ONF Principal System Architect, Saurav Das, shares how a Professor got him into networking.
Why am I in networking? There is a simple way to answer that - Professor Nick McKeown. Let me explain. ln a previous life, I spent several years working in the optical communications industry, related to, but not quite the same as the networking industry. Actually far from it, but after the devastation wrought on to that industry by the Telecom crash of 2001 (by some estimates, an event 10X bigger than the dot-com crash), I was eventually looking to do something different. That’s when I ran into Professor Nick McKeown. Before I can explain the importance of meeting Nick, I need to give a different anecdote.
More than a decade ago, when I joined Stanford to pursue a PhD, like many other PhD candidates, I was unsure of what I wanted to do. I only had vague notions of how networking may be an appealing research path. While I was trying to figure things out, I happened to chat with a visiting professor from Canada, who told me quite flatly, “Networking is dead. There are no interesting problems left to solve in networking.” Years later I heard similar comments in a different context from a senior Telecom executive (but more about that later). It would suffice to say that as a first year PhD student about to start networking research, this is not what I wanted to hear. But the visiting professor had a point - so much of the networking industry had little to do with networking research in academia.
The chasm was so big, and networking was so completely dominated by the industry, they even had their own schools. Most networking academics couldn’t run those networks anyway based on what they learned in real schools. It was quite astonishing - no other industry had such a big gap between academia and real-world. Furthermore, by the early-2000s the heady competition of competing technologies of the ‘90s (ATM, IPX, AppleTalk) had largely settled down to a few technologies that won out - Ethernet, TCP/IP, MPLS. Now it was all about speeds and feeds. Everything else was a delta. A small one. Boring. Dead.
Nick, however, was different. He wanted to close the gap between academia and industry, and he did so by challenging the status-quo. He did so with me by repeatedly asking “Why?” every time I gave him an answer that represented commonly held beliefs in networking. We can’t centrally control networks. Why? Because it will never scale. Why? Because everyone says so. Why? Just because it is, and they say so, doesn’t mean that it is true, or that it has to be that way. Challenge. Another nugget - “If everyone thinks what you are doing is a good idea, it’s probably not very interesting or worth pursuing”.
So, SDN came out of Nick’s research group at Stanford. To be fair, it was brewing for a while - see this excellent piece on the Road to SDN. But the work done in his group resulted in massive contributions and momentum that created a new industry phenomenon, and the rest, as they say, is history. And that senior Telecom executive I mentioned earlier - he told me, “SDN woke us up.” Before SDN, they had settled down comfortably and been lulled into slumber. Networking was done, there wasn’t much left to do.

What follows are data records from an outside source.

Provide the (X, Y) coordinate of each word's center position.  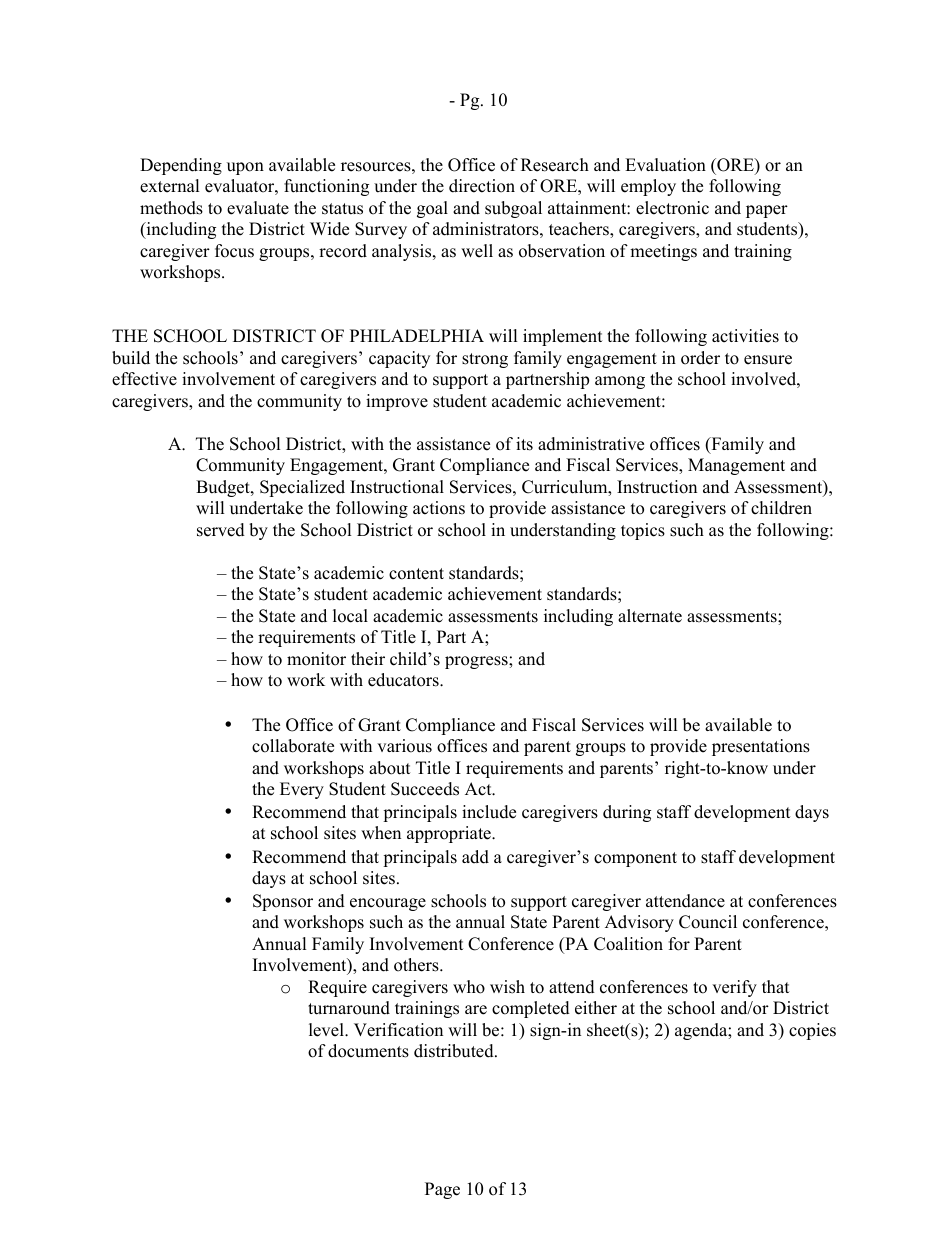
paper (767, 211)
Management (736, 466)
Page (442, 1190)
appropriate (450, 834)
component (635, 859)
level (327, 1030)
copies (812, 1031)
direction (482, 186)
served (221, 530)
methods (171, 208)
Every (302, 790)
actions (439, 508)
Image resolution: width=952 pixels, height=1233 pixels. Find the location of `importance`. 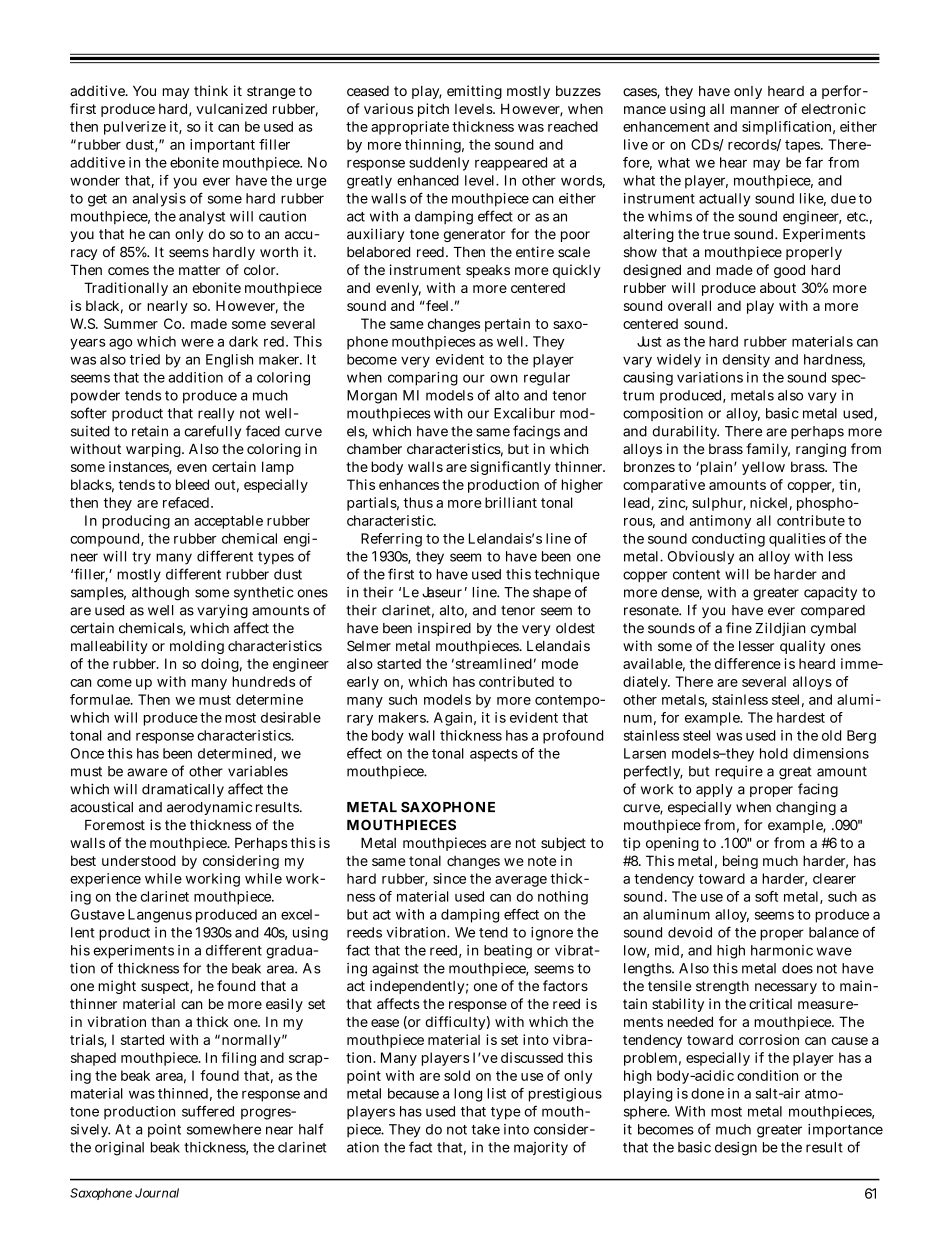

It’s happening again. “You can’t make programmable ASICs. Not without sacrificing cost, power or speed.” Why? Because that’s the way it is - ASICs can do several Tb/s but the forwarding pipeline has fixed functionality. You can’t change it. FPGAs and NPUs are super flexible but lag in speed and are much more expensive. And then, P4 was born. Now programmable ASICs are here, with several chip vendors working on it, challenging the status quo.
A few years after I had graduated and worked at an SDN startup, I was wondering about my next step when Nick suggested that I work in open-source for a while. Open-source? Really? Networking is a curious industry. Has open-source ever been popular in networking? In the 50 year history of packet networking, how much open-source have we seen? Well there was Quagga, and um … not much else. Open-source had transformed so many other industries. Networking, not even a bit. Well, look at us now. It started with OvS, quite possibly the most popular open-source networking project, and now hardly a week passes without the announcement of a new open-source or open-API project.
I’m exaggerating, but it sure feels that way, in all aspects of networking - switch interfaces, switch operating systems, protocols and tools, controllers, orchestrators, apps, SDN and NFV solutions - SAI, OF-DPA, OpenNSL, P4, ONL, OpenSwitch, SONIC, FBOSS, ONOS, ODL, Ryu, OpenStack, Atrium, OPNFV, CORD, BESS, DPDK, fd.io , ONIE, Open-O, Open Mano - the list is endless. In fact, a friend has started to catalog them. How many of these were around 3 years ago?
It’s gotten to the point when some people are arguing that there is too much open-source in networking. What a load of rubbish. No one complains that there is too much open-source in the computer software industry. Open source has a wonderful way of bubbling up the best work - if it’s good and useful it will thrive - while the rest fade away. If there are multiple good open-source projects in the same field, all the better for consumers, because it gives them choice. Choice often leads to competition. Competition often leads to innovation. Make no mistake, there is much work to be done in perhaps everything I have mentioned in this blog post. But after a long time, networking is exciting again. Alive again. That is also Why I Network!